Mike Taylor20 September 2021
Hand holding a snow pick with mountains and sign that says Danger of Avalanches

ANALYSIS

In the eight years of the Federal Coalition Liberal and National Parties holding office in Canberra it is arguable that the financial services has been obliged to accommodate an avalanche of legislative and regulatory change much of which will climate next month – on 5 October, to be precise.

And most of that regulatory change has been the result of the Government having first doggedly pursued the 44 recommendations of the Financial Systems Inquiry (FSI) overseen by former Commonwealth Bank chief executive and later AMP chairman, David Murray, and then its dogged implementation of virtually all of the recommendations of the Royal Commission into Misconduct in the Banking Superannuation and Financial Services Industry.

But the event which really generated the regulatory avalanche now being suffered by financial advisers was the FSI process overseen by Murray because, embedded in its 44 recommendations sat the origins of the Design and Distribution Obligations, the ASIC funding levy, the Financial Adviser Standards and Ethics Authority regime, the increased powers handed to ASIC and the changes to superannuation.

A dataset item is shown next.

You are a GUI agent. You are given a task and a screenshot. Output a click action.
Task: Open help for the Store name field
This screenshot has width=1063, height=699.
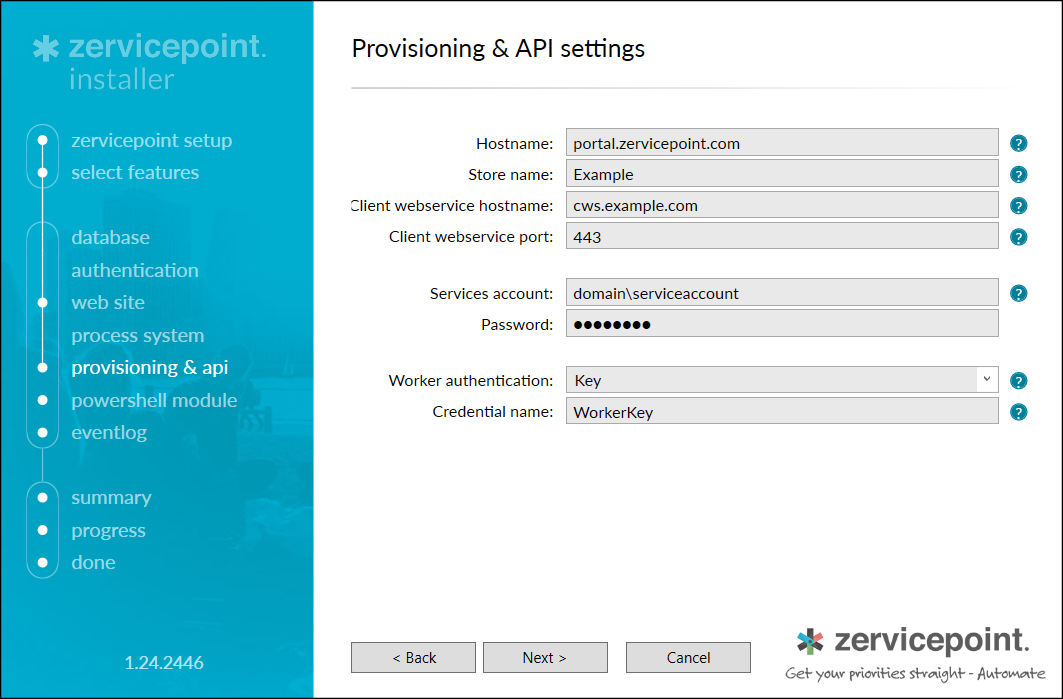click(1018, 174)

Financial advisers and others in the financial services industry would do well to read the final report of the FSI and then measure its recommendations against the regulatory measures which will be introduced next month:

Reference checking and information sharing requirements

Breach reporting and the ‘notify, investigate and remediate’ obligations

Design and distribution obligations (DDO)

Hawking

Deferred sales model for add-on insurance products

Internal dispute resolution

What must be remembered about the FSI was that its final report was completed in 2014 so its recommendations are now more than half a decade old and that it came to its conclusions while the implementation of the Labor Party-inspired Future of Financial Advice (FoFA) regime was still on foot.

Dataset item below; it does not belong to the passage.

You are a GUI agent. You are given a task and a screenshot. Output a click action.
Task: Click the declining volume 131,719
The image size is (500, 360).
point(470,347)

Then, of course, no one should forget the machinations which gave rise to the Life Insurance Framework (LIF) which was kicked off under the exertion of pressure from former Labor Financial Services Minister, Bill Shorten, but largely implemented by Liberal minister, Kelly O’Dwyer.

It is worth acknowledging that the newly-elected Abbott Government in 2013 undertook to moderate the impacts of the FoFA regime and promised not to introduce any unnecessary adverse changes to financial service.

Then, of course, came the revelations around fee for no service which acted as the catalyst for the Government acceding to the Royal Commission.

But it is worth noting that when the FSI report was being developed the major banks represented the strongest and most influential bloc within the financial planning and now, seven years later, they have almost entirely exited the arena.

As well, while the FSI final report offered up a smorgasbord of recommendations, it did not suggest the Australian financial services system was particularly broken, rather it acknowledged that there were areas in which it could be improved.

Amid all the discussion and debate in the financial planning community about the implementation of the DDO regime, a very senior licensee executive told Financial Newswire that the regime represented the answer to a question which nobody in Australia had actually asked.

He was right. The notion of the DDO regime was borrowed by the FSI panel from the United Kingdom which, while having a similar financial services industry to that which exists in Australia, also has significant differences.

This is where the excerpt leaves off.